Monday, January 16

5-8 Weeks Pregnant - Pregnancy Diary

~Five Weeks~

This week the baby's heart starts beating!

Lately, I am not having as much cramping or feeling as intensely bloated as I was last week, but I am feeling more nausea and heartburn. With Harper (aka Baby Burgess #1) was was a bit nauseous (I remember feeling so sick through Thanksgiving dinner that I imagined I must look green. I only threw up once that whole pregnancy and that was when I was extremely, emotionally upset about something as well as feeling ill from pregnancy. Most of the time, I can feel horrible and it just doesn't happen. Lately though, I have been feeling like it might really happen.
My other main symptom is fatigue, during the day, I have been napping with Harper whenever I have the chance (though his naps have been hit or miss lately) and barely staying up past his bedtime.

~Six Weeks~

We have been thinking about baby names! I have been obsessed with names since I was a little girl, maybe because mine is unusual.
I am about 90% sure I know what we will name this baby, if they are a girl! We also have some boy names in mind. One thing I do enjoy about early pregnancy is being able to think about names without feeling intense pressure make a final choice.

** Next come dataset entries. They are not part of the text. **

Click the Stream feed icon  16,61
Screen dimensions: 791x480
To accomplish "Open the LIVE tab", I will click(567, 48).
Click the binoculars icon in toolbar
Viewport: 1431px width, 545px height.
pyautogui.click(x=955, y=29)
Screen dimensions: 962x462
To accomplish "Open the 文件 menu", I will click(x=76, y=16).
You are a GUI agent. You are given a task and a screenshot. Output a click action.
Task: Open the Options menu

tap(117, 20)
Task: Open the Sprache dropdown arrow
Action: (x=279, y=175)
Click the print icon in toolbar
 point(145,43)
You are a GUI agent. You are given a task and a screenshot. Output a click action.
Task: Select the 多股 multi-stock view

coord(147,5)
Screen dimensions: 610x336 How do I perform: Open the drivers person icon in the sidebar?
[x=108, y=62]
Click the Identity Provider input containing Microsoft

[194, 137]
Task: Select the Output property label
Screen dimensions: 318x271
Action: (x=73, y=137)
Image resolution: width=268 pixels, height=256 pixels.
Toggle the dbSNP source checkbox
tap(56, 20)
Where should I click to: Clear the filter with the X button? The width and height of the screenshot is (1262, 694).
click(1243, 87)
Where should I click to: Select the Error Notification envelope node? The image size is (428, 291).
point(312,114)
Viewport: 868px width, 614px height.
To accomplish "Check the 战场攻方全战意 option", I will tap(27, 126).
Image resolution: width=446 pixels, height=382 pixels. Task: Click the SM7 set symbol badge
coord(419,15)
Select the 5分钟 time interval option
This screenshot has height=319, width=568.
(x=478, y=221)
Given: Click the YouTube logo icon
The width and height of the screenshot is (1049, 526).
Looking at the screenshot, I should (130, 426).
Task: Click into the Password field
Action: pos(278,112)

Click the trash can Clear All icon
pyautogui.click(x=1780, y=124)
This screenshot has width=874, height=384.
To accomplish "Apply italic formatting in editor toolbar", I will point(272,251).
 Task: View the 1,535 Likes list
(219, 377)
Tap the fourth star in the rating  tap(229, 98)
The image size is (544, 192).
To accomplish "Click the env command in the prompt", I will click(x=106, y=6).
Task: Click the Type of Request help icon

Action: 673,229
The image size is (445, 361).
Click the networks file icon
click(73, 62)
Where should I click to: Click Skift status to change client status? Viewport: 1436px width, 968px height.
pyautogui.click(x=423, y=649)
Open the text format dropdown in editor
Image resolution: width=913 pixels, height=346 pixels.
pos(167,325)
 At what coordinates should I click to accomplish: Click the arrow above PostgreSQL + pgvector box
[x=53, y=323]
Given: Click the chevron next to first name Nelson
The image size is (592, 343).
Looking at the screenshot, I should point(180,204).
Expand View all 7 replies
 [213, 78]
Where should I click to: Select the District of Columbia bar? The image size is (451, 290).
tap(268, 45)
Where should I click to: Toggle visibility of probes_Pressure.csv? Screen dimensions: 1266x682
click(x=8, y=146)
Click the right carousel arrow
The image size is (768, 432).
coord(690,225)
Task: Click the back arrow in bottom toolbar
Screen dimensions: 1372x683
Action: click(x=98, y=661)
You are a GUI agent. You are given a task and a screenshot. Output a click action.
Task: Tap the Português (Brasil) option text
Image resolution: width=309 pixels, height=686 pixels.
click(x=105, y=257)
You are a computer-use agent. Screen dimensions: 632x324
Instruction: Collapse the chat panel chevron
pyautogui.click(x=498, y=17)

I am so tired right now, but it is a toss up as to if it is more because of being pregnant or because Harper is up multiple times per night. One thing that is clearly different, I am having trouble falling back asleep after I wake up to with Harper or to use the bathroom.
I  had a few days of not being very neausious, and then an afternoon with a super upset stomach.

~Seven Weeks~

The baby is now the size of a blueberry!
Being in this early, most precarious stage of pregnancy where we are most at risk for a negative outcome and least able to tell what is going on (I felt a bit better, with Harper when I could feel him moving around all the time), I am trying hard not to dwell on miscarriage fears and really looking forward to but also nervous about our ultrasound appointment that will finally be happening next week.

I am soooooo tired, like having trouble functioning, sort of tired. And emotional, I have burst into tears twice in the past few days, both times it was because of situations that were legitimately upsetting, but not the sort that I would normally cry over. I have also teared up while watching a tv drama, which is something I might ordinarily do, s - still, taken with the other crying incidents, It certainly seems like a lot. I don't think I was this emotional when I was pregnant with Harper.

~Eight Weeks~

We finally, after waiting for what felt like forever had our first OB appointment and ultrasound. I was nervous going in, knowing the risk of early miscarriage and having had pregnancy loss happen to so many people I care about, it is hard for me not to be anxious about it. At this ultrasound they were also checking to see how many babies are in there. There is one, seeing and hearing his or her heartbeat was such a relief. I know it doesn't guarantee things will keep going well, but it was nice to know that in that moment things were looking good and from a statistical standpoint, the pregnancy's chances are better going forward.

I am still nauseous,  tired  having trouble sleeping. There is so much to think about, both exciting stuff and worries, with a new baby on the way.